WORK ORDER
Put the lines of the rows below into a numbered list, starting at the line that contains "Describe the element at coordinates (370, 532)" and ending at the line that contains "(800, 861).", both included. Leave out blank lines and list nothing else.

LISTED RECORDS
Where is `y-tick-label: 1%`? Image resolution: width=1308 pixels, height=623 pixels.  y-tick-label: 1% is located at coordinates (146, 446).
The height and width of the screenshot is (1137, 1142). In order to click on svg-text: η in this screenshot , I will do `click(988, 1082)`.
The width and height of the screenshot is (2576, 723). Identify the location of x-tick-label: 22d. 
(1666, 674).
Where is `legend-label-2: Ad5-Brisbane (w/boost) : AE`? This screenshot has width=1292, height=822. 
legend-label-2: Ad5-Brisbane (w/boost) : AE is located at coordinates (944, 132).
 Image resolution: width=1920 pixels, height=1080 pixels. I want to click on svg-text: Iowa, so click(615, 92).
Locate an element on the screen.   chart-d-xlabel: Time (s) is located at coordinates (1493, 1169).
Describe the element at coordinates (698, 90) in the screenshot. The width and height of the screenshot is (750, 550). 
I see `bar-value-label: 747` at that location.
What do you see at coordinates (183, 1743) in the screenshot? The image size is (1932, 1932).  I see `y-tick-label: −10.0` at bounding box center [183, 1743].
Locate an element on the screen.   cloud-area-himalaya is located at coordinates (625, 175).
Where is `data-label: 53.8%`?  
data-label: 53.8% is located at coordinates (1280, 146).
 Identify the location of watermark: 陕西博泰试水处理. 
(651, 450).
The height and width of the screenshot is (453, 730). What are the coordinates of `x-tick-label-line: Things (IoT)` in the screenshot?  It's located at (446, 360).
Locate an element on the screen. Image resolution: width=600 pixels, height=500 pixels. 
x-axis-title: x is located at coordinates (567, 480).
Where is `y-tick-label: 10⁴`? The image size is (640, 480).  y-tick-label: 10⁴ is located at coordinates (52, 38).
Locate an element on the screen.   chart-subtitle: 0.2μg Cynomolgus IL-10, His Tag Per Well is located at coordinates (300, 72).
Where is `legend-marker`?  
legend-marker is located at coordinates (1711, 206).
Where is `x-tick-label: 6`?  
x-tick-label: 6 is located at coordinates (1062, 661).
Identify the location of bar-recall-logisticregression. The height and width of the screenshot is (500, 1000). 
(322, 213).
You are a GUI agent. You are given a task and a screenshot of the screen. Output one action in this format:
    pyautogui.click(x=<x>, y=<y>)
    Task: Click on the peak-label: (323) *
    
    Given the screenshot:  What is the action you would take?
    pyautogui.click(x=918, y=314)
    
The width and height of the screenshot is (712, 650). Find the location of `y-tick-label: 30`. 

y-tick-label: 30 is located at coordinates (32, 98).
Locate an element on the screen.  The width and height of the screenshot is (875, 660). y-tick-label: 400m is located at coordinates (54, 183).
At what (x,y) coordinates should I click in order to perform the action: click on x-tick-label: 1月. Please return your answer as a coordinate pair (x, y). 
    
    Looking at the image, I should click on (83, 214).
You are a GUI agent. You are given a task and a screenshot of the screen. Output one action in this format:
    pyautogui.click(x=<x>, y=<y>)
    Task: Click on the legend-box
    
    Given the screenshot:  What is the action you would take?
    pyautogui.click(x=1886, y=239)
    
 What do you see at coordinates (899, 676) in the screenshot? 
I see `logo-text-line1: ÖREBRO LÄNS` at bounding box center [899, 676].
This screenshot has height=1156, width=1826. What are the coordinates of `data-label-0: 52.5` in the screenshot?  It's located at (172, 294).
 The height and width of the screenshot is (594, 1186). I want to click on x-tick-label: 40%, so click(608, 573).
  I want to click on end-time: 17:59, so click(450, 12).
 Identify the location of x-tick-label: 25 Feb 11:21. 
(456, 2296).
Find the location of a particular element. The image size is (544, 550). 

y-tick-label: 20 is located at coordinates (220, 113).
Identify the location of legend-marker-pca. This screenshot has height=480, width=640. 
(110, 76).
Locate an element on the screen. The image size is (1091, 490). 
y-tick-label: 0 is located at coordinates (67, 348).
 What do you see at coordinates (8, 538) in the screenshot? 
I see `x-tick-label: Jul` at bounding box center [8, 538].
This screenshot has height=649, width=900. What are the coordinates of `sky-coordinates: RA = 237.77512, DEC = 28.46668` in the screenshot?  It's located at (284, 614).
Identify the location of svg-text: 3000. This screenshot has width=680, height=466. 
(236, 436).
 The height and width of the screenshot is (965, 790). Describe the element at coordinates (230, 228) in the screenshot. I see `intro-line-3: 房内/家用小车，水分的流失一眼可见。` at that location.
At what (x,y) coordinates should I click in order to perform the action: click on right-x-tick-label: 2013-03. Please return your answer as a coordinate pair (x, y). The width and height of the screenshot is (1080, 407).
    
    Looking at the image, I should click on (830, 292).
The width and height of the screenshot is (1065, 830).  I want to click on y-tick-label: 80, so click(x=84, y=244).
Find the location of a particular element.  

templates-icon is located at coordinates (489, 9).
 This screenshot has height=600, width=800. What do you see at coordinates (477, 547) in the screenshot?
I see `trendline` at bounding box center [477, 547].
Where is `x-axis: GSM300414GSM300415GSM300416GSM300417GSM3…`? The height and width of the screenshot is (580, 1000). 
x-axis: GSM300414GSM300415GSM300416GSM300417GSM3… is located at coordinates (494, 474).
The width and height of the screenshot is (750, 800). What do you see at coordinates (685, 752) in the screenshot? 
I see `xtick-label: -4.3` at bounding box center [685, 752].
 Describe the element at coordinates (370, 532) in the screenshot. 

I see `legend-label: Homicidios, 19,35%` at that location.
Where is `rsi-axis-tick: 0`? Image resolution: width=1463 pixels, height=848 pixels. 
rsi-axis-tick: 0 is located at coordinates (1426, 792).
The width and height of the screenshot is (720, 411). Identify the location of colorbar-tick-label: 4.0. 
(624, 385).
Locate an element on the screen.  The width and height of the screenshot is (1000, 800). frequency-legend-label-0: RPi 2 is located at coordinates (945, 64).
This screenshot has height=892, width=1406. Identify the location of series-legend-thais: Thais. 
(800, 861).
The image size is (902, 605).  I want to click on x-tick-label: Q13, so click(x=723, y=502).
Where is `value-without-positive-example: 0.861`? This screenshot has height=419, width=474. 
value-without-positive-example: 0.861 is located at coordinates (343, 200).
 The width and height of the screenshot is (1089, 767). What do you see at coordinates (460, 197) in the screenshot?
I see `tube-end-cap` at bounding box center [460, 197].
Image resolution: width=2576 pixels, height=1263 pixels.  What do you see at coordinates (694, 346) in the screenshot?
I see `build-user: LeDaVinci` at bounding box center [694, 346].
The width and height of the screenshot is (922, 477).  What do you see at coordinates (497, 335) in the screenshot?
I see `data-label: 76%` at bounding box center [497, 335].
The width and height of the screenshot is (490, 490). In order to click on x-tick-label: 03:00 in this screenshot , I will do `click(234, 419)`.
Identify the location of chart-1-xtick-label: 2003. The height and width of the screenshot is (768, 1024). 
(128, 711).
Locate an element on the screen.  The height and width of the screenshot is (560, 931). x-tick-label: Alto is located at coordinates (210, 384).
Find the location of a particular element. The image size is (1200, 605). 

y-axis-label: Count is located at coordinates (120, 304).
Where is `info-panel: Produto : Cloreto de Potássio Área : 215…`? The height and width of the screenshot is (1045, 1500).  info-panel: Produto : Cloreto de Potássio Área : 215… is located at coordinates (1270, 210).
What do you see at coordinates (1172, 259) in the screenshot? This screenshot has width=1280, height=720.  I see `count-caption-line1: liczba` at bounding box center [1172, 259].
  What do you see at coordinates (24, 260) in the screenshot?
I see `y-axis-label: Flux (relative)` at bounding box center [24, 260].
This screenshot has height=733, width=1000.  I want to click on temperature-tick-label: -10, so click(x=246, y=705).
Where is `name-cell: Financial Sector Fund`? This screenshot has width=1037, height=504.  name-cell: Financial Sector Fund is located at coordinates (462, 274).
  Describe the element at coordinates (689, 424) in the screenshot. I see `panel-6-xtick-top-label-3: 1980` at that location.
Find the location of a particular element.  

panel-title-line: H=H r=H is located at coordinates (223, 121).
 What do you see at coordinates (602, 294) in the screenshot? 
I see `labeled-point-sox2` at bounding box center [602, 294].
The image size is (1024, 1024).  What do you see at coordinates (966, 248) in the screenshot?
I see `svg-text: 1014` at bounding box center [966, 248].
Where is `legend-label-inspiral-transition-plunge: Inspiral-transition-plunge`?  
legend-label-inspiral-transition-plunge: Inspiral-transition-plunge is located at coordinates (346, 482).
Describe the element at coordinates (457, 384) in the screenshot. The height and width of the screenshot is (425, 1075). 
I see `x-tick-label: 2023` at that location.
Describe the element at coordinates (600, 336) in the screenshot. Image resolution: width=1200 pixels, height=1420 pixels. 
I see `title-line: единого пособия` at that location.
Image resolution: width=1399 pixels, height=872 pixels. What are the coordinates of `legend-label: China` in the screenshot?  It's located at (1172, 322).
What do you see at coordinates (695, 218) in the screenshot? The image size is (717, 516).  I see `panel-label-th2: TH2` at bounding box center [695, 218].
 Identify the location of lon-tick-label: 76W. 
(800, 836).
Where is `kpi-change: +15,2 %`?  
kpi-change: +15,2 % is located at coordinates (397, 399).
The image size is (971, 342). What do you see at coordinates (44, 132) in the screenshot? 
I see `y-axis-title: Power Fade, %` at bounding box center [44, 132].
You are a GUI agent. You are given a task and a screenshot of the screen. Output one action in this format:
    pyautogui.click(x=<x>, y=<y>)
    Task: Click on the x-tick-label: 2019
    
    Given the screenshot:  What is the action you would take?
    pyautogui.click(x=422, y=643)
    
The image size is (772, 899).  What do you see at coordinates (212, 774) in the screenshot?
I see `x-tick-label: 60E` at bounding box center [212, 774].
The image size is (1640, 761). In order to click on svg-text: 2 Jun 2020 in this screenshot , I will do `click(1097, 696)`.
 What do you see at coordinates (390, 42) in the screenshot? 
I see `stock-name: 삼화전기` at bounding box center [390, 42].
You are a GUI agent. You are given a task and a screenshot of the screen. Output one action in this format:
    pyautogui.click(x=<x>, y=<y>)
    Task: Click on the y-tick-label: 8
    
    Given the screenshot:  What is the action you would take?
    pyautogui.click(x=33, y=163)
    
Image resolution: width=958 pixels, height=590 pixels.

PROBLEM SOLUTION
1.  Describe the element at coordinates (370, 532) in the screenshot. 
2. I see `legend-label: Homicidios, 19,35%` at that location.
3. Where is `rsi-axis-tick: 0`? Image resolution: width=1463 pixels, height=848 pixels. 
4. rsi-axis-tick: 0 is located at coordinates (1426, 792).
5. The width and height of the screenshot is (720, 411). Identify the location of colorbar-tick-label: 4.0. 
6. (624, 385).
7. Locate an element on the screen.  The width and height of the screenshot is (1000, 800). frequency-legend-label-0: RPi 2 is located at coordinates (945, 64).
8. This screenshot has height=892, width=1406. Identify the location of series-legend-thais: Thais. 
9. (800, 861).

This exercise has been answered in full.